Give the stretch from the line containing "Click the orange 0.51 axis tag" through the line containing "tap(397, 418)", both ends included, as a JSON list of strings with one string per line and blank lines omitted. Leave the pictures out of the answer.

- [Dataset records]
━━━━
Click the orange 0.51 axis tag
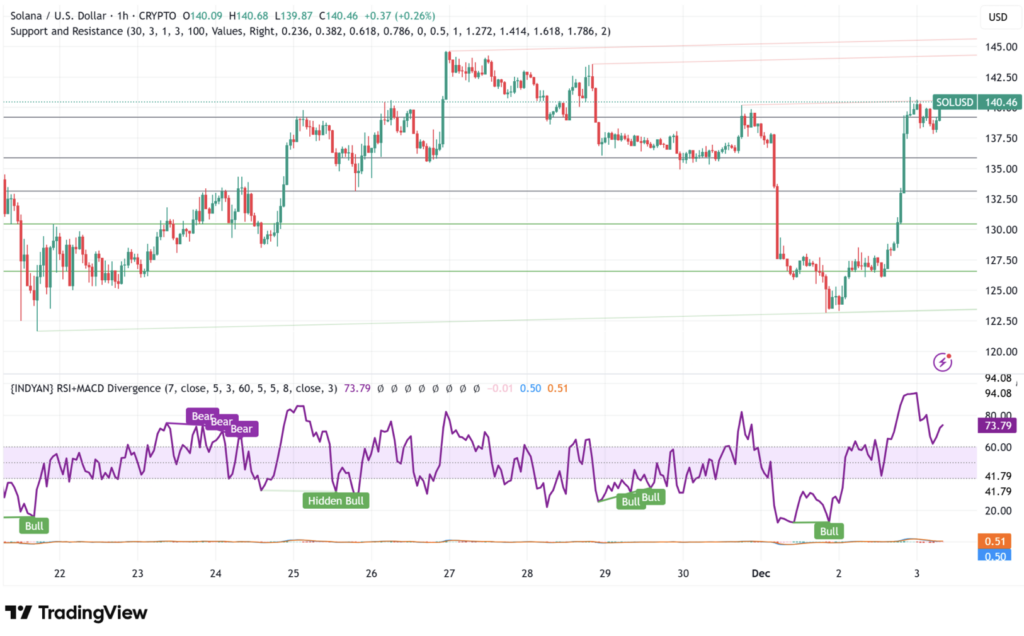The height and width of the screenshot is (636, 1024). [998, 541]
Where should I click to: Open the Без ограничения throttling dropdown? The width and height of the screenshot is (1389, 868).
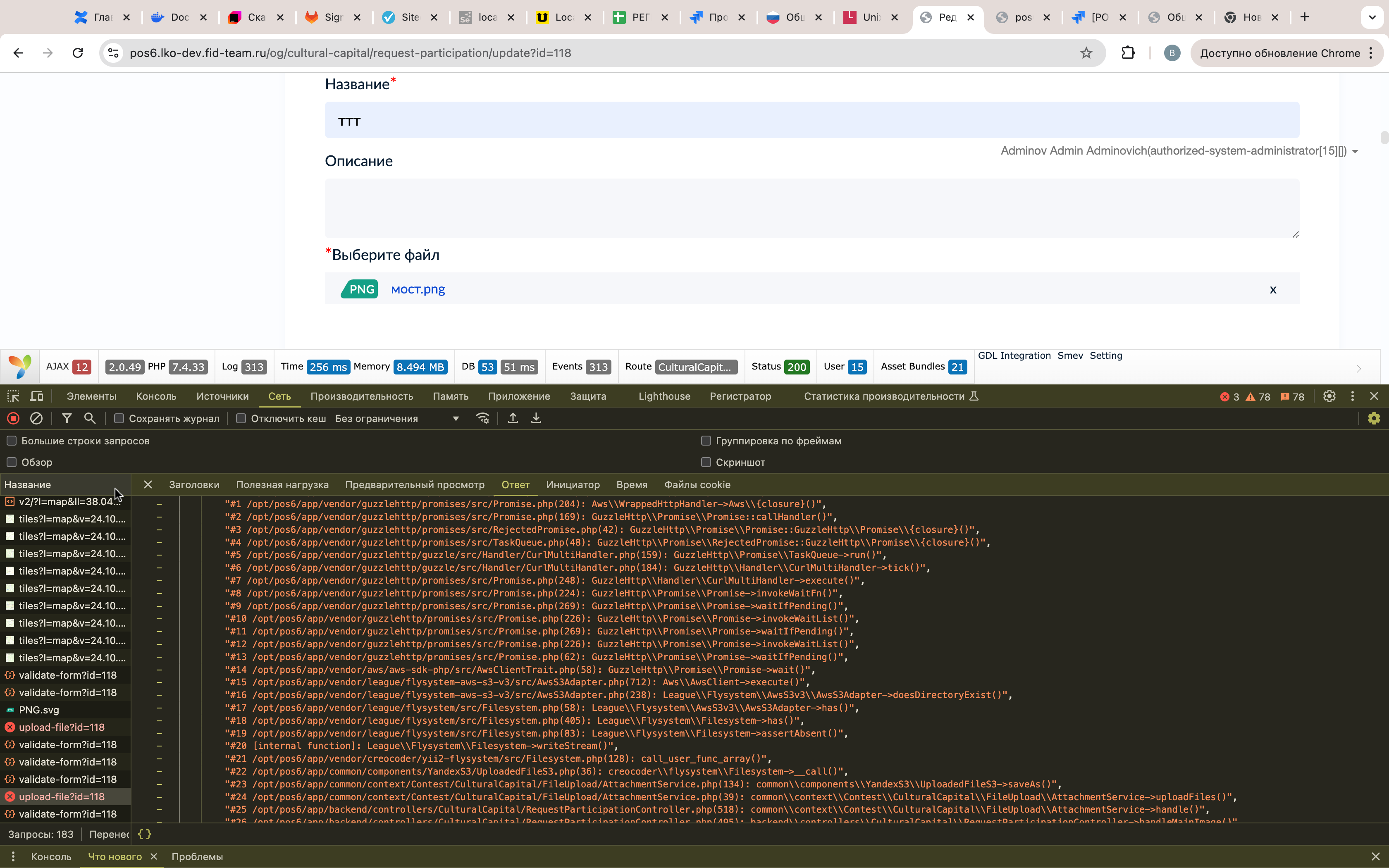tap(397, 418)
━━━━
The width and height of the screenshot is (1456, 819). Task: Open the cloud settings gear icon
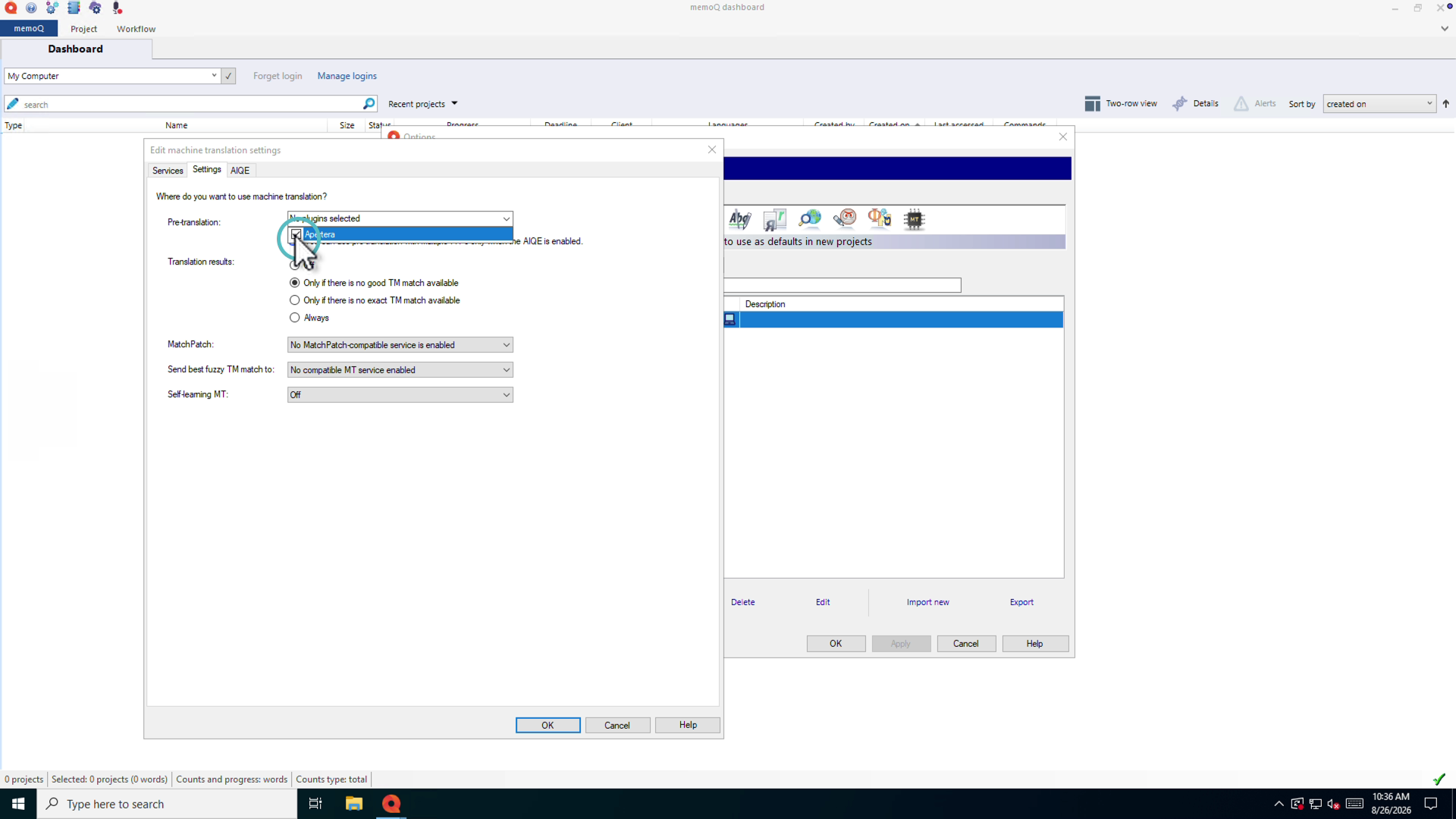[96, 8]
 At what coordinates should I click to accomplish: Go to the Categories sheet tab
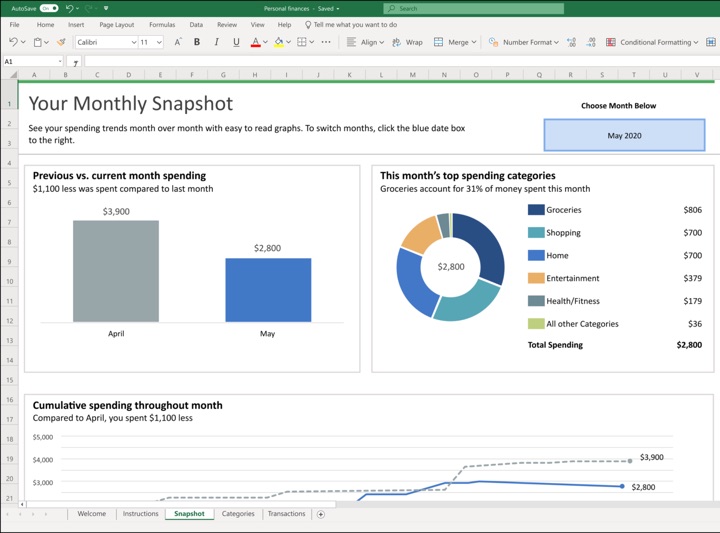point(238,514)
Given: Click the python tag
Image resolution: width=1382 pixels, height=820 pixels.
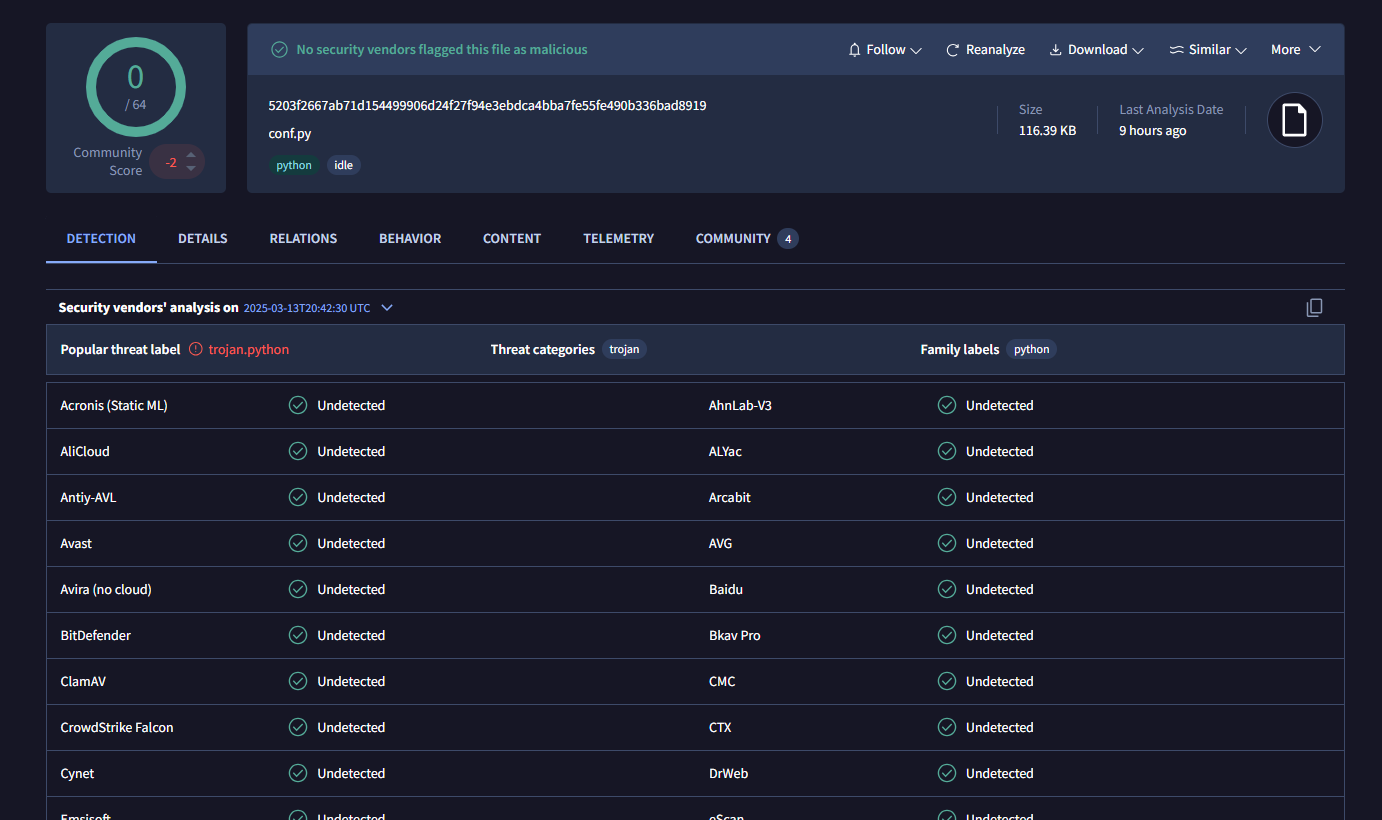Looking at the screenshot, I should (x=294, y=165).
━━━━
- [Finished task]
[
  "Click the orange 0.51 axis tag",
  "The height and width of the screenshot is (636, 1024). [998, 541]",
  "Where should I click to: Open the Без ограничения throttling dropdown? The width and height of the screenshot is (1389, 868).",
  "tap(397, 418)"
]